任务说明 ▸ 请把下面的全部记录原样照抄一遍，一字不改。

已保存的数据条目

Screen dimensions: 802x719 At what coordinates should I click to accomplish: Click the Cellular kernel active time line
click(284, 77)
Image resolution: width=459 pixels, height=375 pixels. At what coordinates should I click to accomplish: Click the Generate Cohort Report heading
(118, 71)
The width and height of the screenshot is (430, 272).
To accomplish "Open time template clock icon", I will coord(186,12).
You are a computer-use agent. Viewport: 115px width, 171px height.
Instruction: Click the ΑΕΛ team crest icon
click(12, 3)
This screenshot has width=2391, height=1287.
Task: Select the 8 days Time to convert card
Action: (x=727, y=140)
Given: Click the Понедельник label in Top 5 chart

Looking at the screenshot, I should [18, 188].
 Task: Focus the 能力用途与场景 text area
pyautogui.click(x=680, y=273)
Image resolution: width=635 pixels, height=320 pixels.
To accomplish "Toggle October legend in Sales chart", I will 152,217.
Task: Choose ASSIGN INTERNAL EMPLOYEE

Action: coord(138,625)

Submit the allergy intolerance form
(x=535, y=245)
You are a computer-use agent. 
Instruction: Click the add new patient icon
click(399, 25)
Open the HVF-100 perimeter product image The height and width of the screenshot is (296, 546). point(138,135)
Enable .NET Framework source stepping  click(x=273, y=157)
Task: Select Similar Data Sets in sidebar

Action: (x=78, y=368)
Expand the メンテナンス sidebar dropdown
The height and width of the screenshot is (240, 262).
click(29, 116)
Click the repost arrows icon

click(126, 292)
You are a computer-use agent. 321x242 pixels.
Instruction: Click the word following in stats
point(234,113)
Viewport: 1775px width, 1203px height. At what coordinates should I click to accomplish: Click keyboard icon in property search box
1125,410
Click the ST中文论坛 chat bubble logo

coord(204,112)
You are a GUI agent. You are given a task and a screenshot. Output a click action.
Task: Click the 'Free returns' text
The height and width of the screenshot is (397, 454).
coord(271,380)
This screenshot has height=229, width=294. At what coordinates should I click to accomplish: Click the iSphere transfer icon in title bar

任务答复 ▸
Screen dimensions: 802x719 At what coordinates should I click to accomplish: Click the Cellular kernel active time line
click(284, 77)
Image resolution: width=459 pixels, height=375 pixels. At what coordinates should I click to accomplish: Click the Generate Cohort Report heading
(118, 71)
The width and height of the screenshot is (430, 272).
To accomplish "Open time template clock icon", I will coord(186,12).
You are a computer-use agent. Viewport: 115px width, 171px height.
Instruction: Click the ΑΕΛ team crest icon
click(12, 3)
This screenshot has width=2391, height=1287.
Task: Select the 8 days Time to convert card
Action: (x=727, y=140)
Given: Click the Понедельник label in Top 5 chart

Looking at the screenshot, I should [18, 188].
 Task: Focus the 能力用途与场景 text area
pyautogui.click(x=680, y=273)
Image resolution: width=635 pixels, height=320 pixels.
To accomplish "Toggle October legend in Sales chart", I will 152,217.
Task: Choose ASSIGN INTERNAL EMPLOYEE

Action: coord(138,625)

Submit the allergy intolerance form
(x=535, y=245)
You are a computer-use agent. 
Instruction: Click the add new patient icon
click(399, 25)
Open the HVF-100 perimeter product image The height and width of the screenshot is (296, 546). point(138,135)
Enable .NET Framework source stepping  click(x=273, y=157)
Task: Select Similar Data Sets in sidebar

Action: (x=78, y=368)
Expand the メンテナンス sidebar dropdown
The height and width of the screenshot is (240, 262).
click(29, 116)
Click the repost arrows icon

click(126, 292)
You are a computer-use agent. 321x242 pixels.
Instruction: Click the word following in stats
point(234,113)
Viewport: 1775px width, 1203px height. At what coordinates should I click to accomplish: Click keyboard icon in property search box
1125,410
Click the ST中文论坛 chat bubble logo

coord(204,112)
You are a GUI agent. You are given a task and a screenshot. Output a click action.
Task: Click the 'Free returns' text
The height and width of the screenshot is (397, 454).
coord(271,380)
This screenshot has height=229, width=294. At what coordinates should I click to accomplish: Click the iSphere transfer icon in title bar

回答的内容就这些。